On 01/18/2010 11:31 PM, Walter Bright wrote:
Jérôme M. Berger wrote:
Embedded x86 is an oxymoron. Yes, I know, it exists (and btw, 8
years ago they were still selling 486s as "embedded" processors) but
mostly it doesn't need any special support (except possibly on the
binary size front and even there 80k is nothing to the XXX megabytes
used by the off-the-shelf OS+GUI+Web browser). Face it, there are
two kinds of embedded developers:

- Those who want performance at very low power usage, who use ARM
and C with a specialized OS. Those won't use D, period. Most of the
time, they won't even use malloc or most of the C standard library
(not saying they're right here, but I doubt you will change them);

I've looked at some embedded ARM evaluation boards that have Linux on
them.
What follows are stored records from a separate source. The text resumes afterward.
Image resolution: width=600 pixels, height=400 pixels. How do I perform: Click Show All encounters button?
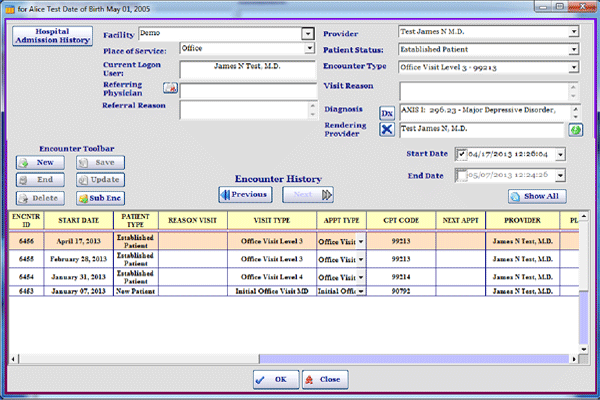coord(537,196)
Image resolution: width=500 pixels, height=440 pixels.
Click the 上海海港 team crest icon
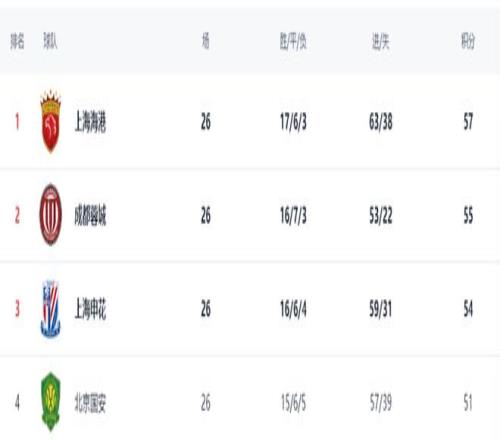tap(51, 121)
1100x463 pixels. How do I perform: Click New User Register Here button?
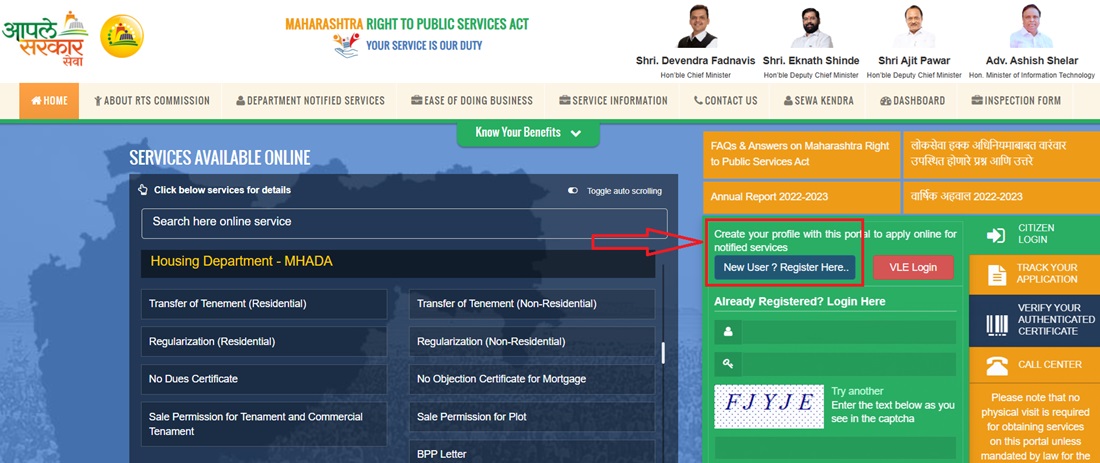tap(785, 267)
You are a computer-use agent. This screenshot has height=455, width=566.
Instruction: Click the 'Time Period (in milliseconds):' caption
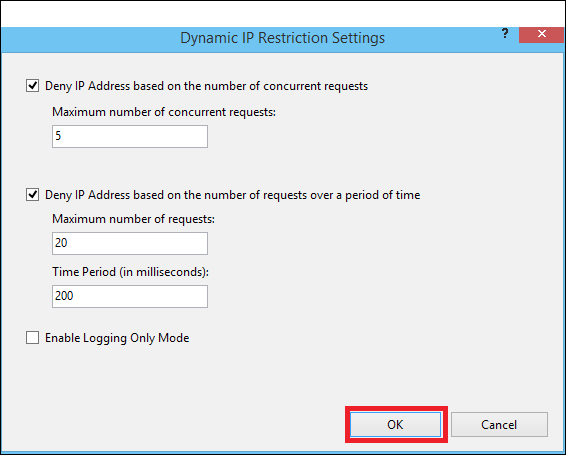point(131,272)
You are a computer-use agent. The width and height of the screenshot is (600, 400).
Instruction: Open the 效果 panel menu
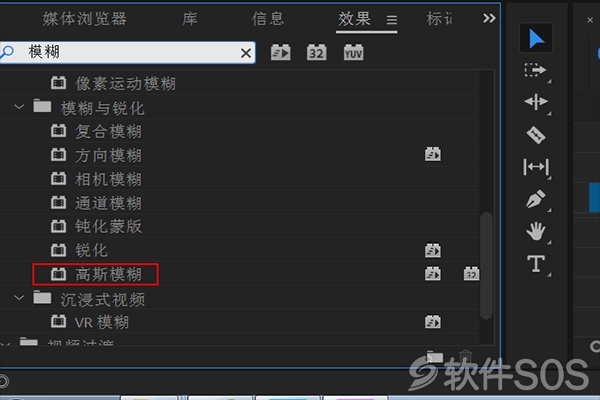391,20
Don't know much else about them. What about things like phones,
game machines?


This should be possible. I have a N900 which runs C, C++ and even Python apps. Nokia is going Qt (ergo C++) all the way for mobile (symbian and Maemo). D fits in very well. These are not exactly embedded devices, but performance still matters and the platform is open enough to try to sneak in. Same goes for android, I believe they lifted the Java only restriction so it may be possible. If I ever have to time I'll attempt to get GDC or LDC running on the N900.